People will cite examples of character A’s journey from here to there, but it won’t be nuanced, it won’t have any intellectual merit or worth. And then the character will die. This is seen as a strength.
But it doesn’t matter because here we go again … the weekly visit to the whorehouse and the chorus girl lineup.
It’s okay to not like quality writing, acting and production. But it’s not cool to pretend that quality writing, acting and production is shitty because you don’t like it.
Why would you, or anyone, think that you are the only one who doesn’t like something. There is, quite literally, nothing that has universal appeal. Hell, there are people who don’t like bacon!
There is lots of popular stuff I don’t like. I don’t like the highest rated show on TV, for fuck’s sake. There’s popular stuff I do like. And there is niche stuff I like that not many others like (such as 70s/80s progressive rock). It’s natural, and you are never alone in your like or dislike of something. Well, almost never…
I get the confusion. You were saying that you count some writers of fantasy among your friends AND there are shelves and shelves of fantasy pablum at B&N. I hope you can see were I might have been honestly confused for thinking you meant you’ve got friends that are among those that write said pablum.

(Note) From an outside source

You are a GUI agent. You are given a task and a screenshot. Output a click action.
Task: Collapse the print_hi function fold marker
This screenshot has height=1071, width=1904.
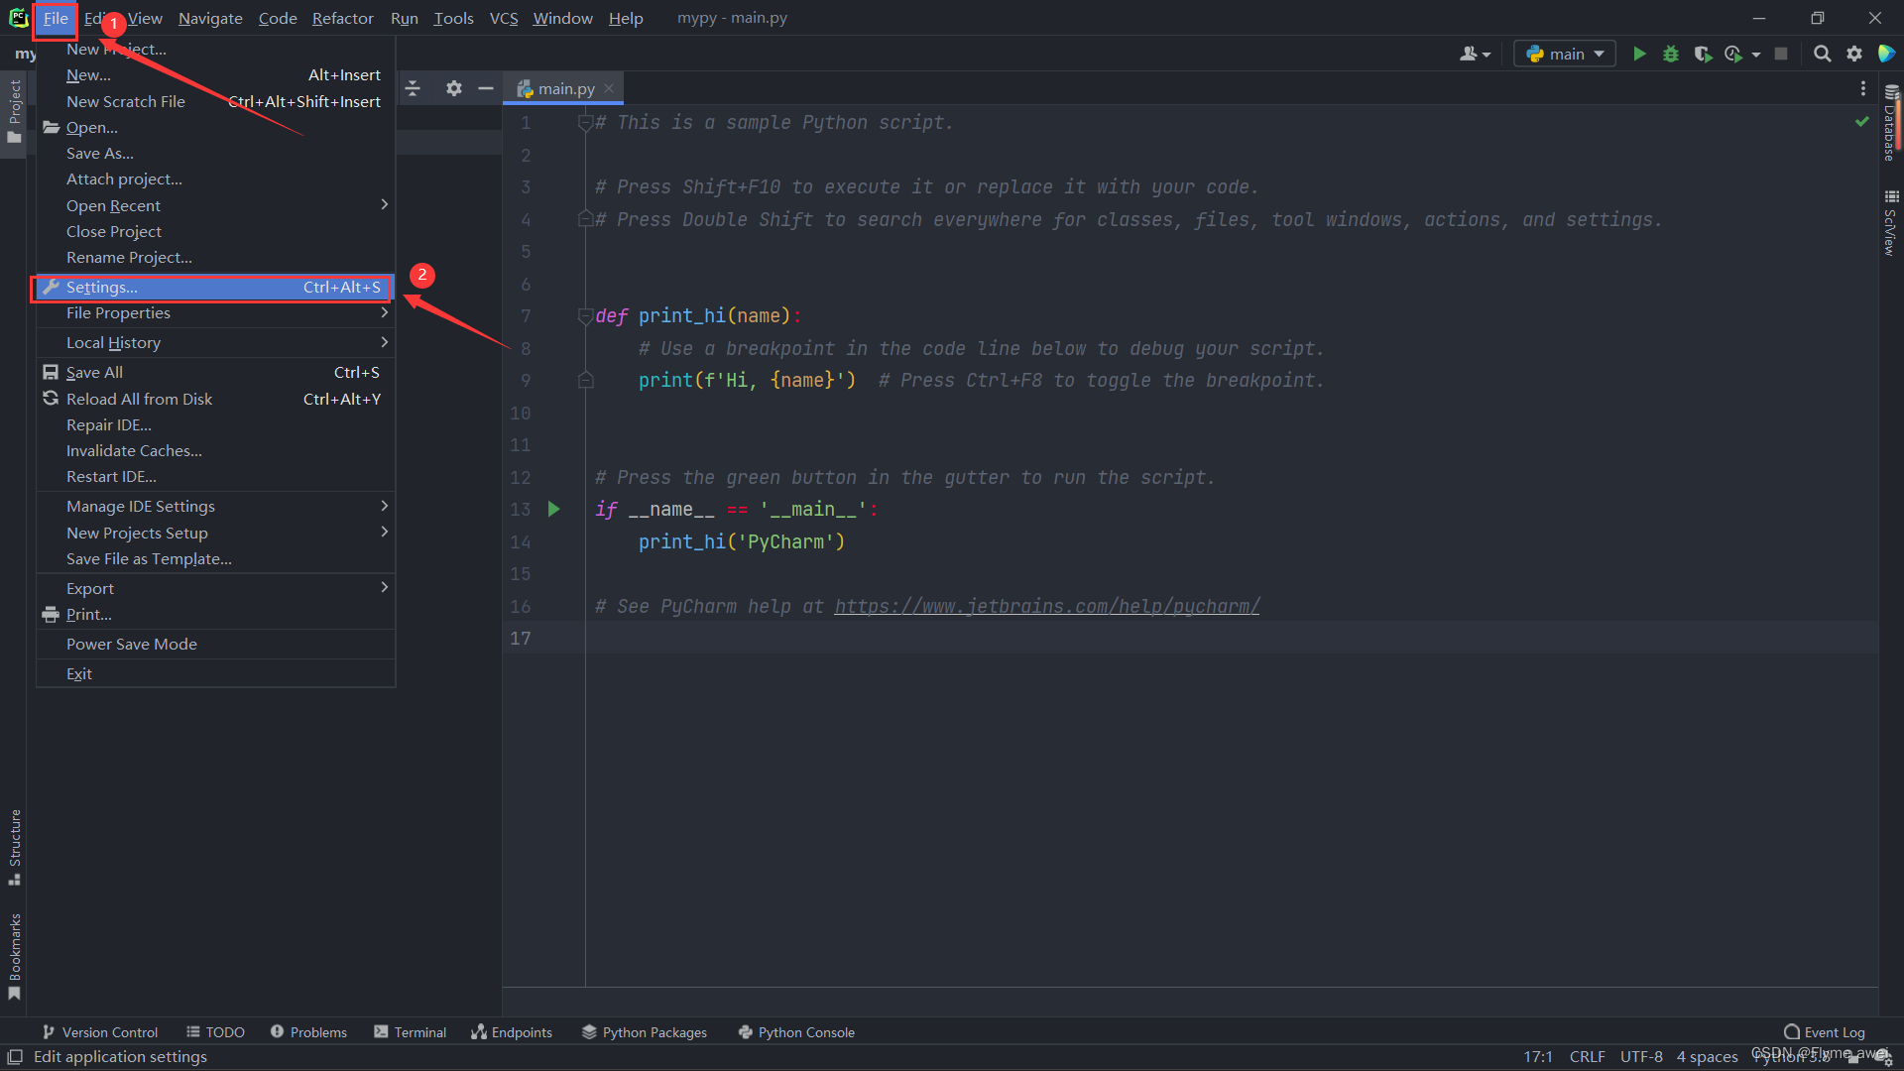click(585, 316)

But anyway, having read a fair amount of ‘high fantasy’ ( perhaps not as much as your writer friends ), I’m of the opinion that Martin’s stuff is a solid cut above average. And having been a consumer of a fair bit of TV, I think the same of the show. Fine if you disagree, as I’ve said - we all have opinions.
But out of curiosity, have you ever talked with your fantasy author friends about Martin’s writing within the genre? Did they have an opinion? I mean like I said I know fantasy fans that just flat-out dislike the books ( or at least elements of Martin’s writing ), but the general gist I get is they are not counted among the pablum, even by people who aren’t me ;).